La norma fondamentale non risiede, come si crede, nel secondo comma dell’art. 41, il quale precisa che l’iniziativa economica privata, che il primo comma dichiara libera, “non può svolgersi in contrasto con l’utilità sociale o in modo da recare danno alla sicurezza, alla libertà e alla dignità umana”. I principi espressi nel secondo comma sono evidentemente deducibili da altre norme ed è difficile pensare che, abrogando il secondo comma dell’art. 41 cost., nel nostro ordinamento l’iniziativa economica potrebbe svolgersi in contrasto con l’utilità sociale o sacrificando la sicurezza, la libertà e la dignità umana. Naturalmente, resta salvo il problema del significato delle formule vaghe –si tratta di clausole generali– che esprimono i limiti (“utilità sociale”, “dignità umana”, ecc). Un significato che va viepiù restringendosi, anche e soprattutto nella coscienza sociale dominante, man mano che la logica necrofila del capitale, promossa dai mezzi di formazione dell’opinione pubblica, da ideologie insegnate nelle università e dai mutamenti dell’ordine giuridico, penetra nell’animo e nelle menti dei cittadini italiani.

La norma fondamentale della nostra Costituzione è espressa nel terzo comma dell’art. 41: “La legge determina i programmi e i controlli opportuni perché l’attività economica pubblica e privata possa essere indirizzata e coordinata a fini sociali”. Con questa norma i costituenti sceglievano un modello dirigista (N. IRTI, L’ordine giuridico del mercato, op. loc. cit.), un dirigismo che deve svolgersi nel rispetto della sacrosanta tutela costituzionale dell'iniziativa economica privata, ma pur sempre di direzione politica dell'economia si tratta.

L’insieme dei principi e dei valori espressi dalle altre norme del titolo (nonché altri principi e valori che trovano fondamento in altri luoghi della costituzione) non sono affidati al mercato, al libero incontro e scontro delle forze e quindi di fatto e di diritto al dominio del capitale. Sono invece realizzati mediante un programma. Il programma si esprime mediante prese di posizione e interventi. Questa norma dice chiaramente che l’attività economica soggiace alla decisione politica, la quale si esprime nella legge. Lo Stato è consapevole della forza del denaro, vi si oppone e, pur utilizzandola, la disciplina.

Ferma la libertà d’iniziativa economica privata e fermi i limiti sanciti nel secondo comma dell’art. 41 Cost., lo Stato, per mezzo della legge, programmava chiproduceva determinati beni e servizi; cosa si produceva e vendeva; cosa non si doveva produrre e vendere; come si produceva e vendeva.
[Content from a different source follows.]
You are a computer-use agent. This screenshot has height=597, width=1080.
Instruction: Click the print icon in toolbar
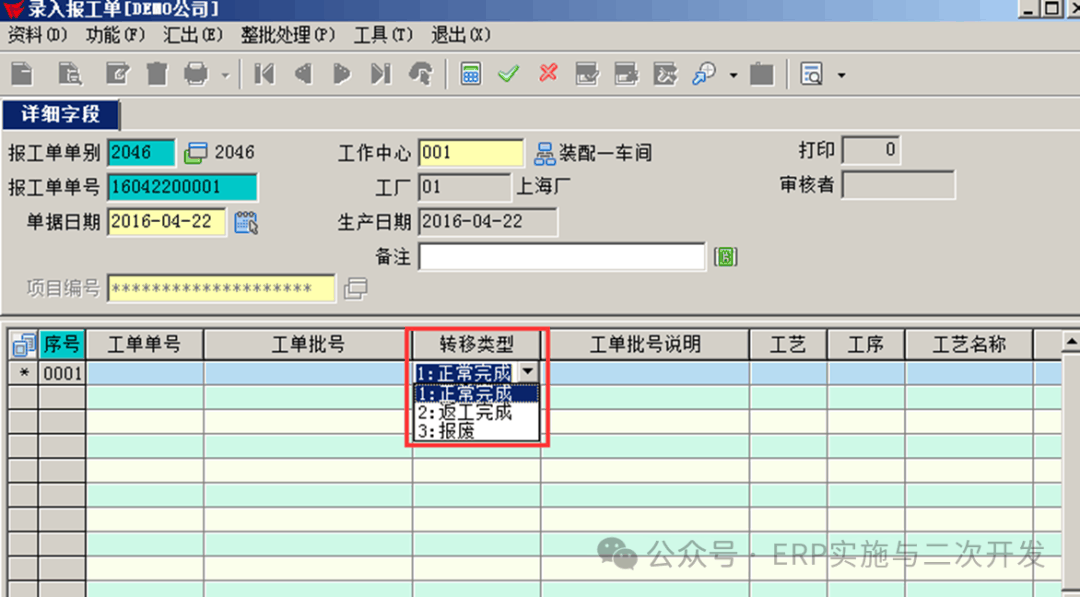coord(196,74)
Lo Stato si riservava di stabilire prezzi equi per beni e servizi essenziali (equo canone e scala mobile, per esempio). Legiferava per realizzare i valori costituzionali e, per raggiungere l’obiettivo, poteva prevedere monopoli pubblici, discipline vincolistiche in settori economici di rilevanza pubblica, imporre prezzi minimi e massimi, imporre dazi all’importazione o all’esportazione, e altri strumenti di protezione di uno o altro settore dell’industria italiana.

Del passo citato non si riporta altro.